Le parole del capitolo 5, al versetto 5, della Lettera di Paolo ai Romani ci devono veramente tenere compagnia nel corso di questo anno giubilare, entrare a far parte del nostro cuore, germogliare e produrre effetti in esso e nelle nostre relazioni con gli altri e con il mondo. La Speranza cristiana non confonde, non delude e non svergogna perché l’amore di Dio è stato riversato con abbondanza nei nostri cuori. Davvero l’amore di Dio è sovrabbondante nei cuori di ogni credente, di ogni battezzato, di ogni persona che nei luoghi diversi si apre alla paternità e all’eternità di Dio Amore. Quest’amore divino è stato riversato nei cuori di tutti, grazie allo Spirito Santo che ci è stato donato, che ci è stato regalato. Con la guida di questa frase che sintetizza l’intero magistero apostolico di San Paolo siamo invitati a camminare lungo questo anno giubilare.
Il gesto che abbiamo appena compiuto, quello di entrare attraverso la porta della chiesa cattedrale, diventi segno e simbolo di quanto ci aspettiamo e di quanto quest’anno deve essere per ognuno e per tutti: una vera grazia di speranza e di amore; di quell’amore che giace e che abbiamo come dono nei nostri cuori: apriamoli, spalanchiamoli, allora, per poter accogliere l’amore in pienezza!
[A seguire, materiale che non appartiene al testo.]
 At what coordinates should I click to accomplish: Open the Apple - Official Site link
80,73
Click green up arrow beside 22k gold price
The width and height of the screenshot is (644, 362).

Il Giubileo 2025 è sotto il segno della Speranza: come poterla definire? Non è facile, ma la risposta potrebbe essere molto semplice. Per noi credenti la Speranza è una Persona. La Speranza è Gesù. La Speranza è Lui; attraverso di Lui entriamo nella vita piena e diventiamo autori e protagonisti della storia, di una storia che vuole salvare tutti e tutto, portare a compimento l’amore eterno di Dio Padre Creatore. La Speranza è una realtà piena che sta davanti a noi nel tempo e in qualche modo anche nel percorso: è realmente presente. Ed è per questo che la Speranza è in grado di cambiare in bene e in positivo il nostro presente e il nostro camminare di ogni giorno. Sapere che il Signore è lì davanti, che ci precede, deve in qualche modo modificare il nostro pensiero, rendendolo sempre più conforme al suo; deve modificare i nostri sentimenti, rendendoli sempre più simili ai suoi, sentimenti di mitezza, di tenerezza, di amore donato, di perdono e di misericordia; deve rendere le nostre azioni sempre più simili alle sue, azioni di gratuità e di solidarietà, azioni di giustizia e di costruzione di pace. Ed è perché Lui ci precede, ed è perché Lui è questa Speranza reale, che anche noi possiamo assumere il suo pensiero nello zelo, i suoi sentimenti e le sue azioni: tutto questo è grazia, è misericordia che cambia il presente e rende già fin d’ora il mondo un possibile paradiso terrestre. Dipende da noi e dalla nostra accoglienza. La Speranza che non delude ma che attrae, ci spinge in avanti, ci spinge a camminare come Pellegrini, certi della meta che ci attende e che conosciamo perché ci è stata rivelata.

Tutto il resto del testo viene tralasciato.